Step 3: Sinkhorn-Knopp Iteration
The Sinkhorn-Knopp algorithm iterates to normalize both rows and columns. Here’s a breakdown of the steps:
- Row normalization:
- Normalize each row so that the total weight per prototype is balanced across all data points (this is already done by softmax).
- Column normalization:
- Adjust the columns so that the total weight assigned by each data point to the prototypes sums to 1. For example, after the first iteration:
Data Point | Prototype 1 | Prototype 2 | Prototype 3 |
Data 1 | 0.6 | 0.1 | 0.2 |
Data 2 | 0.4 | 0.5 | 0.1 |
Data 3 | 0.1 | 0.6 | 0.3 |
Data 4 | 0.3 | 0.3 | 0.4 |
Now, each column approximately sums to 1, ensuring that prototypes get a balanced share of assignments.
Step 4: Repeat Iterations
The algorithm continues alternating between row and column normalization for a few iterations.

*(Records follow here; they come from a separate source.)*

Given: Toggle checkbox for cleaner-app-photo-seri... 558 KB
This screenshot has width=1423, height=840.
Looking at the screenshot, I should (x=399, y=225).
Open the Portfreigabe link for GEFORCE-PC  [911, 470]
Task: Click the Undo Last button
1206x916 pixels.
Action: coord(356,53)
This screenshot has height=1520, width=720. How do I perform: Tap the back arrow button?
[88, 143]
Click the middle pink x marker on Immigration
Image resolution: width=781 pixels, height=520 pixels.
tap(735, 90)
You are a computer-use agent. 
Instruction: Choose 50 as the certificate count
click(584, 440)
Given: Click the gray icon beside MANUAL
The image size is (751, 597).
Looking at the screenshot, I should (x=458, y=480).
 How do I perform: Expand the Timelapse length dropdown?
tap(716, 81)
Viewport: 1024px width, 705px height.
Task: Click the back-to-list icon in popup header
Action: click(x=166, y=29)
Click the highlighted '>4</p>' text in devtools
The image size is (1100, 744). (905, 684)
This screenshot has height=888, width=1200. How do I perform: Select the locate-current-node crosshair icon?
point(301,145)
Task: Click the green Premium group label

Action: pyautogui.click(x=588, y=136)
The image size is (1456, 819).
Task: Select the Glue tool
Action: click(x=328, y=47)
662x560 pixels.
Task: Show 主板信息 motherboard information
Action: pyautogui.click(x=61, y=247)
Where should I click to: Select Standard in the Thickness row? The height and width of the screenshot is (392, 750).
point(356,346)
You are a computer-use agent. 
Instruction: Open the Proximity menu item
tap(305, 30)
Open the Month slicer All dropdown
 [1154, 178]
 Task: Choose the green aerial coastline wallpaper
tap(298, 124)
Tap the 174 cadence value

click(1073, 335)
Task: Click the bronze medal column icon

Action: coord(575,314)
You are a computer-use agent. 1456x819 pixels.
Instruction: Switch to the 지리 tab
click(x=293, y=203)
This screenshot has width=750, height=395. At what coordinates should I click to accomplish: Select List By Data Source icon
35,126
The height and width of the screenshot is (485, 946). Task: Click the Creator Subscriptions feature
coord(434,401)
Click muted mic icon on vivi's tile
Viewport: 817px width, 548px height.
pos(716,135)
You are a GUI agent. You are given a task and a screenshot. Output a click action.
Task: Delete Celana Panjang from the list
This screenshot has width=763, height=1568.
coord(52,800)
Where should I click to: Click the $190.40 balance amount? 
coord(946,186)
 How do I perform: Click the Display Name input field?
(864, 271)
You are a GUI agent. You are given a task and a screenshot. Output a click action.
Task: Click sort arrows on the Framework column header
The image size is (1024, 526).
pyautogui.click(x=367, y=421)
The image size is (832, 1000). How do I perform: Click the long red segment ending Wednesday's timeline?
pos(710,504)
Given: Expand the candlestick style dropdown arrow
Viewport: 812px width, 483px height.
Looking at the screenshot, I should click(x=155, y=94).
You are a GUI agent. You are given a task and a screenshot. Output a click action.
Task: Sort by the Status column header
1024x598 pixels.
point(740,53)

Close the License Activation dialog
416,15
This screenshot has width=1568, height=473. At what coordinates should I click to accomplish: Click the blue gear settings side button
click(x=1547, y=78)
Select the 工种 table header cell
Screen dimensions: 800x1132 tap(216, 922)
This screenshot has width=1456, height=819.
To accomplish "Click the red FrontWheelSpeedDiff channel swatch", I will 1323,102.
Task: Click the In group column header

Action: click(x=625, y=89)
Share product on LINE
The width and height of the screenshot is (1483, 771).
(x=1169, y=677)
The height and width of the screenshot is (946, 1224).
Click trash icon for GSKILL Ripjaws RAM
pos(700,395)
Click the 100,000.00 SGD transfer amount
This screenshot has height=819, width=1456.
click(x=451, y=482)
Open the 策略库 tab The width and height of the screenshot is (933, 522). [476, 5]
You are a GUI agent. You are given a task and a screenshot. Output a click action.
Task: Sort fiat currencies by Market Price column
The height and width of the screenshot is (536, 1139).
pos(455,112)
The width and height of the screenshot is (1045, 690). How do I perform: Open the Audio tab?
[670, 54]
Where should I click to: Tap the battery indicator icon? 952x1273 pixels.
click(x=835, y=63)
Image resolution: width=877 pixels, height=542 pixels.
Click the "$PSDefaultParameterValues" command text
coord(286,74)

After 3-5 iterations, the matrix converges, ensuring both rows and columns sum to 1.
Final Balanced Matrix
After running Sinkhorn-Knopp, the matrix might look something like this:
Data Point | Prototype 1 | Prototype 2 | Prototype 3 |
Data 1 | 0.55 | 0.15 | 0.30 |
Data 2 | 0.35 | 0.50 | 0.15 |
Data 3 | 0.15 | 0.55 | 0.30 |
Data 4 | 0.40 | 0.30 | 0.30 |
Now, both the rows (each data point’s assignments) and columns (each prototype’s total weight) sum to 1, ensuring that the assignments are balanced and consistent.
Why is Sinkhorn-Knopp Important in DINOv2?
- Balanced Assignment: The Sinkhorn-Knopp algorithm ensures that each prototype gets an equal number of assignments. This prevents degenerate solutions where some prototypes never get assigned any data, which could harm the learning process.
- Optimal Transport: Sinkhorn-Knopp implements an approximate optimal transport solution, which in simple terms means finding the best way to assign data points to clusters (or prototypes) while maintaining balance.
- Regularization: By balancing the assignments, it encourages the student network to learn diverse and useful representations for the entire dataset, rather than focusing too much on any specific cluster or prototype.
Summary
The Sinkhorn-Knopp algorithm in DINOv2 plays a critical role in ensuring balanced cluster assignments during self-supervised learning. By iteratively normalizing the teacher's outputs, it ensures that all prototypes get equal participation, preventing imbalances and promoting better representation learning.